Maximize the northwest contemporary style and get something like this 1969 example. Natural materials are a natural choice, but this house pushes their limits to create a place that’s uniquely at home in the Pacific Northwest.
Cedar shake siding an equally pragmatic and aesthetic choice—at one point, old growth cedar was the norm. Here, the cedar shakes cover the siding, as well as wrap each pillar and post for an unbroken display.
The covered walkway builds on those, adds stout beam supports, and then combats gloom by capping the way with outdoor skylights.
Step inside and find the classic wood walls, ceilings, and floors. Exposed beams open interior expanses, keeping the feeling open and light. More light comes in through that other classic: walls of windows.
Include three fireplaces and it becomes just the right setting for sitting out a Seattle winter.
Four bedrooms and three bathrooms are, for the most part, a bit more conventional, although they have their own touches.
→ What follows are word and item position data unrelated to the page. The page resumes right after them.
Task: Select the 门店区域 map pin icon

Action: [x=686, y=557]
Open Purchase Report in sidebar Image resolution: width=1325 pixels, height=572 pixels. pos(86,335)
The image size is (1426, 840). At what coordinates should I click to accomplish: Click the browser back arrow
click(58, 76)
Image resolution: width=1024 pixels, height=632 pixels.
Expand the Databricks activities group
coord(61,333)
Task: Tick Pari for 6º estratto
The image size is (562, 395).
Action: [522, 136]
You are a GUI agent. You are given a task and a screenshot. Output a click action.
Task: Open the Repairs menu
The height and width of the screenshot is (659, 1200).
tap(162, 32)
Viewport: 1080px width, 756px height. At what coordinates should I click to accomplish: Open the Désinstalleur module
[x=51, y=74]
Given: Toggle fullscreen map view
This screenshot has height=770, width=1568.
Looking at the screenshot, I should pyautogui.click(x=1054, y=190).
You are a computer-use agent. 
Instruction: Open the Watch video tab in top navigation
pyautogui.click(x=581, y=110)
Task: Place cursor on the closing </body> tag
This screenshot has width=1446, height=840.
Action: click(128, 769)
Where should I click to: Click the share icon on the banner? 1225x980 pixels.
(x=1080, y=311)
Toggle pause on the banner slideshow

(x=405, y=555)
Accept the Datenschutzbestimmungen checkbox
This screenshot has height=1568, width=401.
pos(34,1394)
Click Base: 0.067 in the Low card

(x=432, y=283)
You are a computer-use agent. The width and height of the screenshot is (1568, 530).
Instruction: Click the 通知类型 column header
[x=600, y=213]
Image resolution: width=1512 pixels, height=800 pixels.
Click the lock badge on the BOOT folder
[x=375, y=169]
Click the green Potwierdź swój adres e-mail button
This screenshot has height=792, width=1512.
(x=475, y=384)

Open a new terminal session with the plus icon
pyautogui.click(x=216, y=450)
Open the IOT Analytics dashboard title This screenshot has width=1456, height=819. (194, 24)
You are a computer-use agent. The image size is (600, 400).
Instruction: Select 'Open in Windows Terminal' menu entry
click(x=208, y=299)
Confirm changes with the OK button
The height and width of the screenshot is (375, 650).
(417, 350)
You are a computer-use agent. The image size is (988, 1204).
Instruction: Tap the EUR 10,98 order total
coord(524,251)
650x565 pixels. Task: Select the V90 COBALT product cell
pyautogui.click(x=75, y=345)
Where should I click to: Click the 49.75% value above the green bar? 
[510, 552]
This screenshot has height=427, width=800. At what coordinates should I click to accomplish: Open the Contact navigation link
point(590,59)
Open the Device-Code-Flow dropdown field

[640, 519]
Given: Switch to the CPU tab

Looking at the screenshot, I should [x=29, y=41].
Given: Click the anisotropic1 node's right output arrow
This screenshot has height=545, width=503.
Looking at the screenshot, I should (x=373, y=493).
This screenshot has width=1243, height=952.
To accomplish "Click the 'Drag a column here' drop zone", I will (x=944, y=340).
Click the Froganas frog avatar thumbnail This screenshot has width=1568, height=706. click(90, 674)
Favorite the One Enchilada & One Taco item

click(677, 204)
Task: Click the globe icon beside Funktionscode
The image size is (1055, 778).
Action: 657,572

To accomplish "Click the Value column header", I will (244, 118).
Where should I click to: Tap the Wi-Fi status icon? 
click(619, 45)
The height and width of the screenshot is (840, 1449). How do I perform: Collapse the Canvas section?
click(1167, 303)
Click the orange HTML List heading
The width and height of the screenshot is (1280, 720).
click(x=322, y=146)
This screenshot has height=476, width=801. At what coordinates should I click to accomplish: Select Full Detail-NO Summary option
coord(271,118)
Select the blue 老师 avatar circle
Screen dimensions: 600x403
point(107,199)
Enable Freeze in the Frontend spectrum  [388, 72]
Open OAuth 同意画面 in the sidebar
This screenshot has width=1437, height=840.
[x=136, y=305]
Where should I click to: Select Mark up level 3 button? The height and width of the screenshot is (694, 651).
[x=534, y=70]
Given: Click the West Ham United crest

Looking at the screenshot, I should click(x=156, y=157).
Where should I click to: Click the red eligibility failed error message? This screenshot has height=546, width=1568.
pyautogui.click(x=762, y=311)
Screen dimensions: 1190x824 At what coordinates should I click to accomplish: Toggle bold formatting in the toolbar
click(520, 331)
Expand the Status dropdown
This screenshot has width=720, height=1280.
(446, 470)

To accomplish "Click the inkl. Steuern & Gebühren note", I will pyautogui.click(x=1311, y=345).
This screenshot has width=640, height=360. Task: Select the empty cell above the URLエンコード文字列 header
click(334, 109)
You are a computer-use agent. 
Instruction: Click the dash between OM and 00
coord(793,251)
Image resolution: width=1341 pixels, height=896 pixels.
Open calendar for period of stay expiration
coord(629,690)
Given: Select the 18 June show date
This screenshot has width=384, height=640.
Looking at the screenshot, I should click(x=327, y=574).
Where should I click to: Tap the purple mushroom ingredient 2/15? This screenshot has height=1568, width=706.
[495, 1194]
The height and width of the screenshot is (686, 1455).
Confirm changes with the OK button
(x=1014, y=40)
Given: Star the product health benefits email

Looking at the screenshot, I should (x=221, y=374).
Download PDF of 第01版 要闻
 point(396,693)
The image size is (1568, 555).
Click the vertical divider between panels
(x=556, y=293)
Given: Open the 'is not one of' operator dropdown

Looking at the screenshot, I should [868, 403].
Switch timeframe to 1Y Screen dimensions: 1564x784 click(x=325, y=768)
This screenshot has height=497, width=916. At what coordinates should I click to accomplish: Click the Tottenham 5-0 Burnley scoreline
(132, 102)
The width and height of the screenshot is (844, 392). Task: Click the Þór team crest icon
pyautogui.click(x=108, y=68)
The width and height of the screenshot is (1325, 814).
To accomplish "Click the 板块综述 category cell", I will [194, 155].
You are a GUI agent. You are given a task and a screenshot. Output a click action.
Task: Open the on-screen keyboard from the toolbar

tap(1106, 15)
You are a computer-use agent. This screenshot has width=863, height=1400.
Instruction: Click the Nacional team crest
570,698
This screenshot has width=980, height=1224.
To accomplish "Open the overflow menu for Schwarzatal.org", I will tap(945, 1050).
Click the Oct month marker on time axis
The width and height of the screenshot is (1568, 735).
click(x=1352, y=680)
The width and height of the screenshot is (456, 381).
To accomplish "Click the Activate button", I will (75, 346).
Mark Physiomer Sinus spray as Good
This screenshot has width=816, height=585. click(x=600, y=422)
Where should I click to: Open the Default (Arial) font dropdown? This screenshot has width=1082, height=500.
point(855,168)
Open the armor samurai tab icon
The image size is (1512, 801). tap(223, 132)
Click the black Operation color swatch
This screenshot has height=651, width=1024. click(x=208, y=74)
One bedroom is made distinctive thanks to a brick-barrel vault of an entry, brickwork around a fireplace, and a door that looks braced to withstand a siege.
The basement is more modern-looking, as if the seed for an eventual remodel. Note the built-in bunk beds, giving kids access to an enormous play space.
There’s plenty of playing to do outdoors, too. The house sits on more than an acre. Having Bridle Trails State Park as a neighbor means an extra 482 acres and 28 miles of trails accessible practically from your backyard.
The price for the house and property is $1,495,000, just less than triple what it sold for almost twenty years ago. Only one way to find out what this classic will be worth in another twenty years.